**Problem**:
A word-for-word printout of the listing below is needed.

**Records to use**:
* * *

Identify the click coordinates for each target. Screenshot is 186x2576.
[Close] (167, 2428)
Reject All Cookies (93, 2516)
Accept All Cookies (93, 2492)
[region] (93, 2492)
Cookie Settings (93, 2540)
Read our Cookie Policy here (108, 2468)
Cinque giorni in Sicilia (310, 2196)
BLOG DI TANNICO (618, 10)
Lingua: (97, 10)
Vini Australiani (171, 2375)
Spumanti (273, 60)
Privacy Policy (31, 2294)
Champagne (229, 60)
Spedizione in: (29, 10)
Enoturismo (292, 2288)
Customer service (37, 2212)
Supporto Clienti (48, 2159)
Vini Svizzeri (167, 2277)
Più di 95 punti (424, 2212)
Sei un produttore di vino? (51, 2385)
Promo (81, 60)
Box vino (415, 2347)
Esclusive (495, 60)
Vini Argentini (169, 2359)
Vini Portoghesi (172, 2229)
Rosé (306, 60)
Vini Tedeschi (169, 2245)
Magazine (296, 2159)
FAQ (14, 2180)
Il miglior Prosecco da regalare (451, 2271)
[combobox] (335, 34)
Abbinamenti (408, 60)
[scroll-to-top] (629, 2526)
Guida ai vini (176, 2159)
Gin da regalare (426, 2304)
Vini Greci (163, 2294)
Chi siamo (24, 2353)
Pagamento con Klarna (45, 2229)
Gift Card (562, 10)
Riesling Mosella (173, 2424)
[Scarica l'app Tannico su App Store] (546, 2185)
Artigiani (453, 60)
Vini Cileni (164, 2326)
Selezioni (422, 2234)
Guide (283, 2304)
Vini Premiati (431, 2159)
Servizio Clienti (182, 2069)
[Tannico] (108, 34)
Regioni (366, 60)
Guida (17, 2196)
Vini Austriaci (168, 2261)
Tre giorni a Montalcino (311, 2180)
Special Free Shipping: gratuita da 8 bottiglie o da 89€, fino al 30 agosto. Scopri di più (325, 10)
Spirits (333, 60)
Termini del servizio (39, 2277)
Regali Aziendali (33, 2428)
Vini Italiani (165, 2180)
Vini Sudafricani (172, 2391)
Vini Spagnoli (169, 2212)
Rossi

* * *

**Response area**:
Identify the click coordinates for each target. Screenshot is 186x2576.
[Close] (167, 2428)
Reject All Cookies (93, 2516)
Accept All Cookies (93, 2492)
[region] (93, 2492)
Cookie Settings (93, 2540)
Read our Cookie Policy here (108, 2468)
Cinque giorni in Sicilia (310, 2196)
BLOG DI TANNICO (618, 10)
Lingua: (97, 10)
Vini Australiani (171, 2375)
Spumanti (273, 60)
Privacy Policy (31, 2294)
Champagne (229, 60)
Spedizione in: (29, 10)
Enoturismo (292, 2288)
Customer service (37, 2212)
Supporto Clienti (48, 2159)
Vini Svizzeri (167, 2277)
Più di 95 punti (424, 2212)
Sei un produttore di vino? (51, 2385)
Promo (81, 60)
Box vino (415, 2347)
Esclusive (495, 60)
Vini Argentini (169, 2359)
Vini Portoghesi (172, 2229)
Rosé (306, 60)
Vini Tedeschi (169, 2245)
Magazine (296, 2159)
FAQ (14, 2180)
Il miglior Prosecco da regalare (451, 2271)
[combobox] (335, 34)
Abbinamenti (408, 60)
[scroll-to-top] (629, 2526)
Guida ai vini (176, 2159)
Gin da regalare (426, 2304)
Vini Greci (163, 2294)
Chi siamo (24, 2353)
Pagamento con Klarna (45, 2229)
Gift Card (562, 10)
Riesling Mosella (173, 2424)
[Scarica l'app Tannico su App Store] (546, 2185)
Artigiani (453, 60)
Vini Cileni (164, 2326)
Selezioni (422, 2234)
Guide (283, 2304)
Vini Premiati (431, 2159)
Servizio Clienti (182, 2069)
[Tannico] (108, 34)
Regioni (366, 60)
Guida (17, 2196)
Vini Austriaci (168, 2261)
Tre giorni a Montalcino (311, 2180)
Special Free Shipping: gratuita da 8 bottiglie o da 89€, fino al 30 agosto. Scopri di più (325, 10)
Spirits (333, 60)
Termini del servizio (39, 2277)
Regali Aziendali (33, 2428)
Vini Italiani (165, 2180)
Vini Sudafricani (172, 2391)
Vini Spagnoli (169, 2212)
Rossi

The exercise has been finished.